Task objective: Using the listing below, print the line that contains "At what coordinates" and each line after it, exactly as shown, through the final one.

Records shown:
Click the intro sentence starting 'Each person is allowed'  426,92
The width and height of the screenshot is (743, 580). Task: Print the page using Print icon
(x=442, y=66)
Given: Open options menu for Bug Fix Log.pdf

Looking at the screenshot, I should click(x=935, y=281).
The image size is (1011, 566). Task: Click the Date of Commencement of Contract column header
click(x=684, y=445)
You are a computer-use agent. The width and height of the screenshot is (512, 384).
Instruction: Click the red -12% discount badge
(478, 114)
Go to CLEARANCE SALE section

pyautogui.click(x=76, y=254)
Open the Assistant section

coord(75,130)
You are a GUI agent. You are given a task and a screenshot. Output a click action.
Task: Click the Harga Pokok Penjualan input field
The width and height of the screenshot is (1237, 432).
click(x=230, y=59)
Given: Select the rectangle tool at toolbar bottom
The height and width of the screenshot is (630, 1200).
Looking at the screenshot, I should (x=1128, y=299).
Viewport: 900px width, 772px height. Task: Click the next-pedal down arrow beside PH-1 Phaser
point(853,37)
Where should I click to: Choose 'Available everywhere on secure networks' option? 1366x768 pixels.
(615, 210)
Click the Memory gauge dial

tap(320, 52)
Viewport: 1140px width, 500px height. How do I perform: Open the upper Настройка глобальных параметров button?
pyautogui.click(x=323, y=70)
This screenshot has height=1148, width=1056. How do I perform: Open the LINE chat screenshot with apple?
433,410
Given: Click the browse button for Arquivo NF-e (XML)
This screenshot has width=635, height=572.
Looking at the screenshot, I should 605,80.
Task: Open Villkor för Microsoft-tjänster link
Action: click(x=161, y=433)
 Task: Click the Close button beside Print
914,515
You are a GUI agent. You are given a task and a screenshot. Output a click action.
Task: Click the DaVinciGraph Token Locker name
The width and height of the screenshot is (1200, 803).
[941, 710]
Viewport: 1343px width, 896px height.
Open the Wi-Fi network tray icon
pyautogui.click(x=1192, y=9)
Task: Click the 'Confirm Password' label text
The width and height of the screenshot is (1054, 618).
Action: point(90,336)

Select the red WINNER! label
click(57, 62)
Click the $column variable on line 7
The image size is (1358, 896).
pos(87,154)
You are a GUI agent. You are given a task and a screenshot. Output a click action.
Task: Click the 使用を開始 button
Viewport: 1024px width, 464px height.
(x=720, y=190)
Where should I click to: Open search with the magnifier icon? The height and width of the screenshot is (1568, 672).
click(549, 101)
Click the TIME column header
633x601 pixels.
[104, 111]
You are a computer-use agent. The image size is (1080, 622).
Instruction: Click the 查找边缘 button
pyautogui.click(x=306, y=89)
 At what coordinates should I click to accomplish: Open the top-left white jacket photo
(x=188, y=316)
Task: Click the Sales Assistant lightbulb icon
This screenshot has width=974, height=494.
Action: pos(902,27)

Task response:
 At what coordinates should I click to accomplish: Open the top-left white jacket photo
(x=188, y=316)
Task: Click the Sales Assistant lightbulb icon
This screenshot has width=974, height=494.
Action: pos(902,27)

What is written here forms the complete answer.